»»
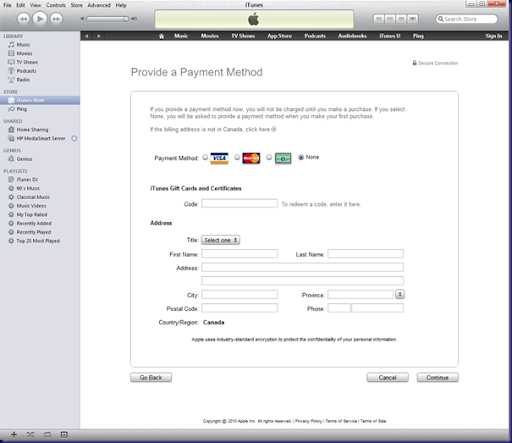
Task: Click the Next track fast-forward button
Action: [x=56, y=19]
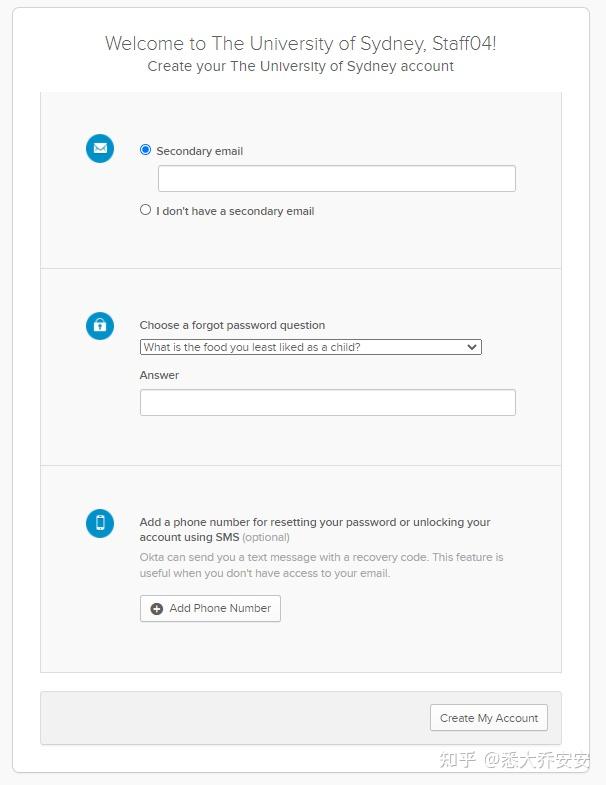This screenshot has width=606, height=785.
Task: Click into the Answer input box
Action: [327, 403]
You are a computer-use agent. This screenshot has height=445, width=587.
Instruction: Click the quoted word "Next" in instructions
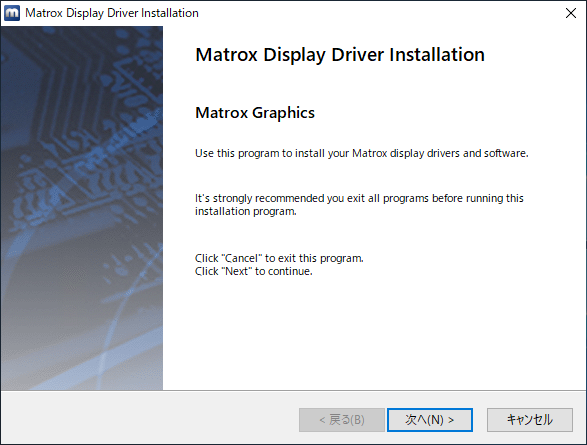pyautogui.click(x=237, y=271)
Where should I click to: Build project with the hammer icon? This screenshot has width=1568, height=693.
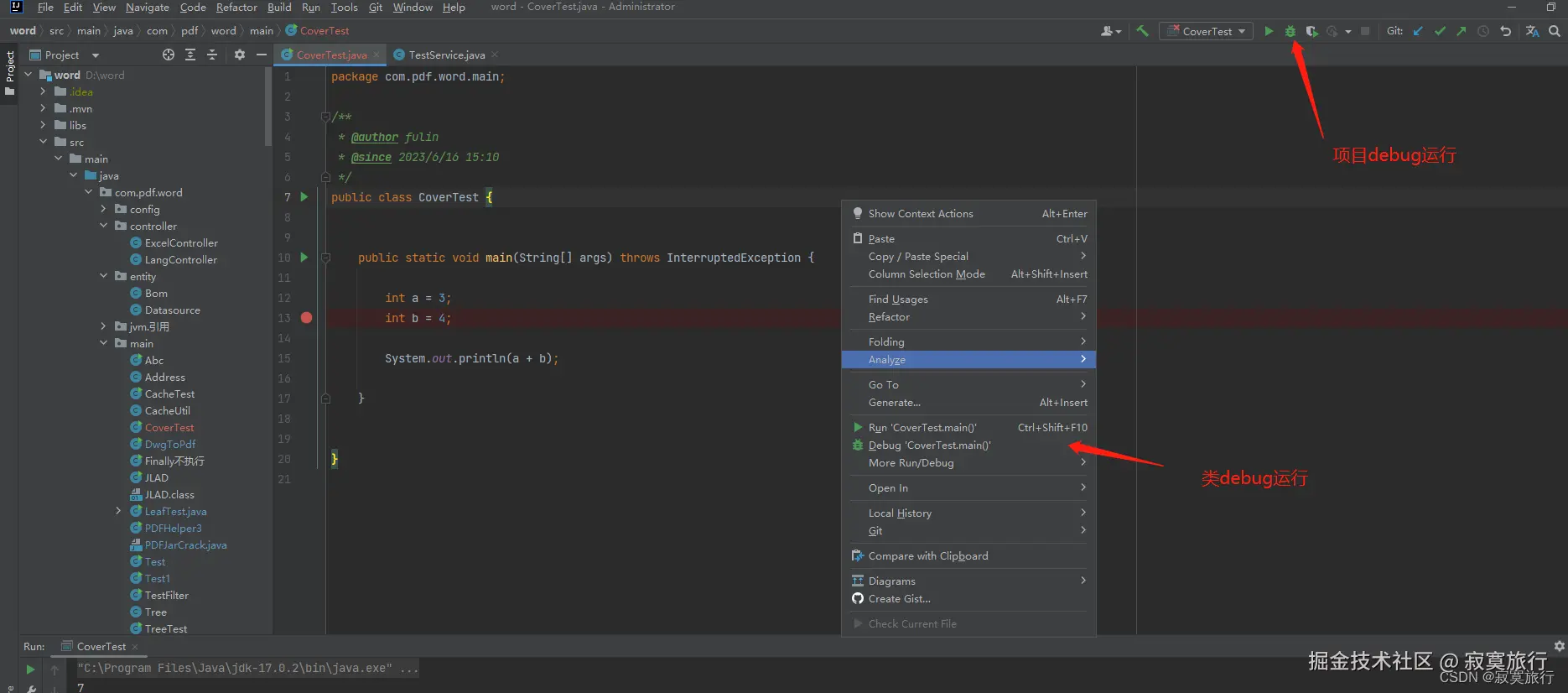(1142, 31)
««
[Exercise] Extract every line of text from all four entries above, unchanged and in order, and omit the pictures.

[Exercise result]
Task: Click the Next track fast-forward button
Action: [x=56, y=19]
This screenshot has width=606, height=785.
Task: Click into the Answer input box
Action: [327, 403]
You are a computer-use agent. This screenshot has height=445, width=587.
Instruction: Click the quoted word "Next" in instructions
pyautogui.click(x=237, y=271)
Where should I click to: Build project with the hammer icon? This screenshot has width=1568, height=693.
(1142, 31)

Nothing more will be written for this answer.